Beautiful people: Nick (second from left) revels in being part of the glamorous Fedden family

Grandage’s sold-out (and presumably West End-bound) production feels, like Nick, a little too in love with the wealth and status it censures — thanks partly to Christopher Oram’s elegant set.

Faultlessly acted and tastefully staged, Hollinghurst’s story, grounded in hedonism and interior design, nonetheless remains frustratingly soulless.

The Line Of Beauty runs until November 29.

The Line Of Beauty runs at the Almeida until November 29. It is sold out but for details on returns visit the website.

The Assembled Parties (Hampstead Theatre, London)

Verdict: Ropey but funny

Rating:

Another social climber lies at the heart of Richard Greenberg’s The Assembled Parties, which was a hit on Broadway in 2013.

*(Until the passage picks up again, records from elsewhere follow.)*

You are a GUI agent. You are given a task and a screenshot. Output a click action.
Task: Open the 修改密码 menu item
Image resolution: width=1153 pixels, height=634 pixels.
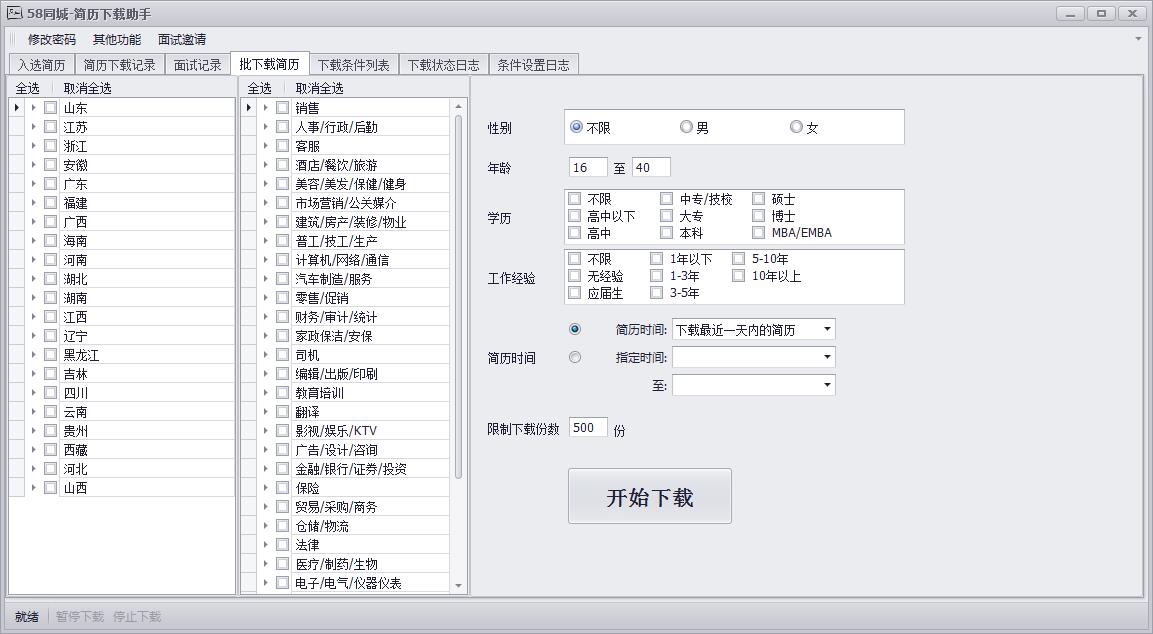(x=52, y=39)
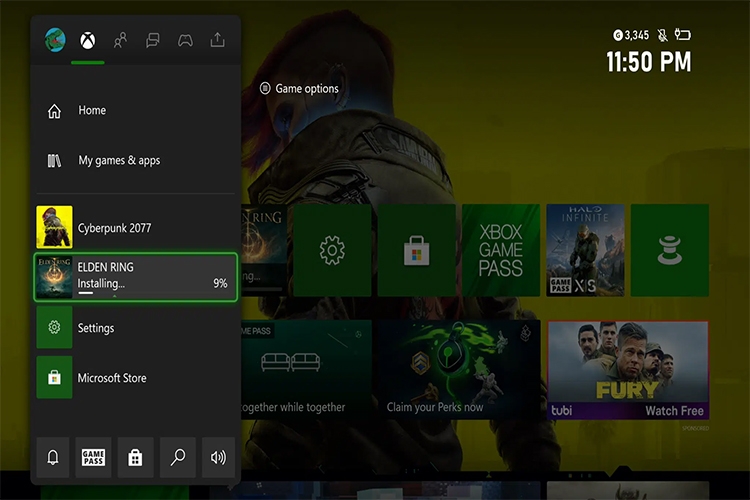Image resolution: width=750 pixels, height=500 pixels.
Task: Launch Cyberpunk 2077 from recent list
Action: (x=136, y=227)
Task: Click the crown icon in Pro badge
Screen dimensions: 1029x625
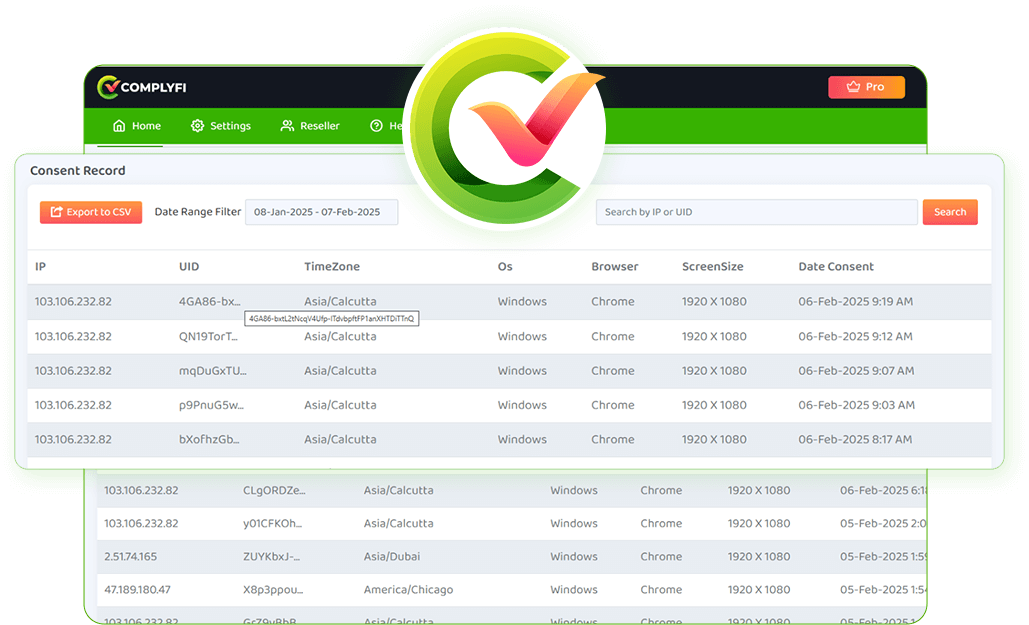Action: click(853, 87)
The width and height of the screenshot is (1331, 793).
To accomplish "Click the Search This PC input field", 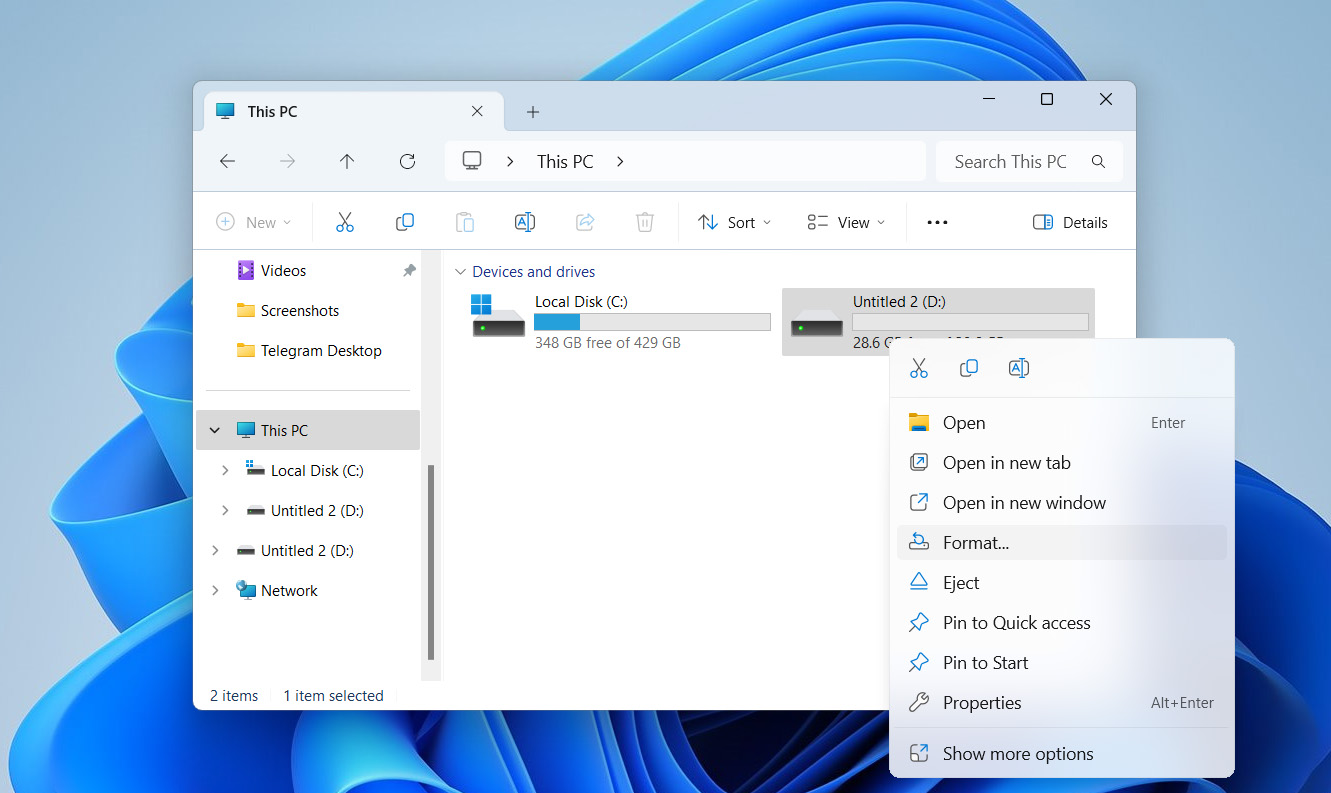I will 1010,161.
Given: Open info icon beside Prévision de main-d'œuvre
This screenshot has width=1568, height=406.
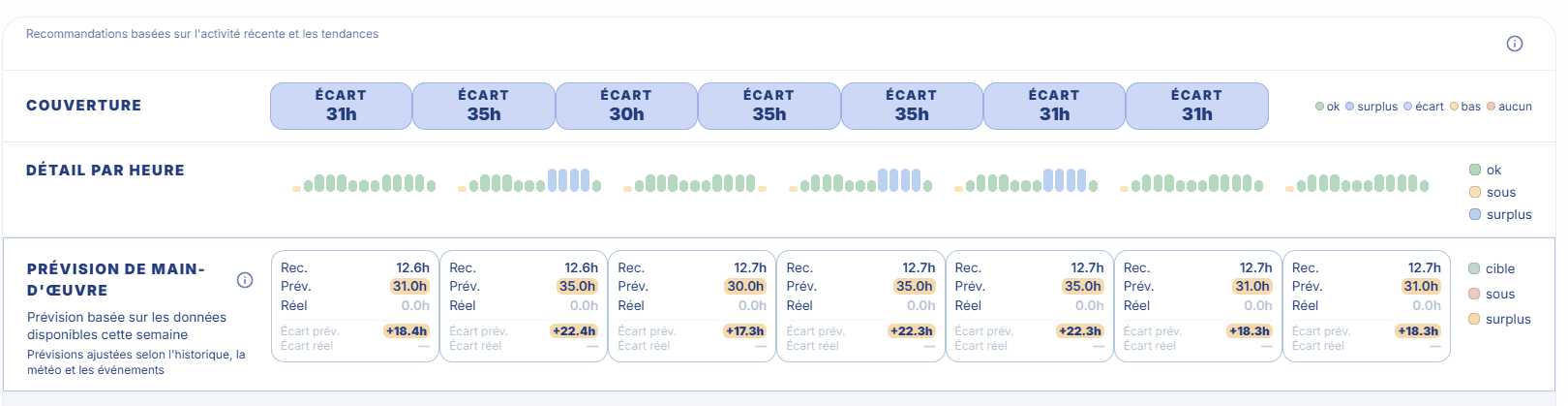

Greenberg died aged 67 in July this year, and his 12-year-old play now feels like a rambling homage to Woody Allen’s film Hannah And Her Sisters (starring Mia Farrow and Michael Caine).

The title puzzles, too. It should have been called The Ruby Necklace, since that trinket is the big story connecting two sisters-in-law.

One, Julie (Jennifer Westfeldt) is a mousey, neurotically positive, cup-overflowing type who is, by coincidence, a dead ringer for Farrow.

The other, Faye (Tracy-Ann Oberman) — sister of Julie’s husband — is a vodka-swigging monster with big hair, big jewellery and outrageous opinions. Their lively exchanges form the show’s tastiest morsels.

A tale of two sisters-in-law: Tracy-Ann Oberman as Faye and Jennifer Westfeldt as Julie in The Assembled Parties, at the Hampstead Theatre

A tale of two sisters-in-law: Tracy-Ann Oberman as Faye and Jennifer Westfeldt as Julie in The Assembled Parties, at the Hampstead Theatre

Less appetisingly, Greenberg’s plot turns on gauche hanger-on Jeff (Sam Marks) — a gate-crashing gooseberry who sticks like a burr.

He adopts the family, having been invited to celebrate Christmas with them in 1980 by Julie’s seemingly gay son Scotty (Alexander Marks).

Twenty years later, there have been a number of deaths. But he’s still there — now armed with a Harvard law degree, and telling everyone how to behave.

Blanche McIntyre’s production is cheerful enough, but can’t make the haphazard play cohere.

As spectacle it’s a Barbara Cartland nightmare on a vast prairie of pink shag-pile carpet anchored by an extravagant rocket of a Christmas tree…surrounded by pitch darkness.

Weirdly, a set of walls arrive in the second half, suggesting the opulent apartment — just when everyone says it’s falling apart.

Still, Greenberg’s numerous zingers help disguise a ropey plot.

The Assembled Parties is on at the Hampstead Theatre until November 22.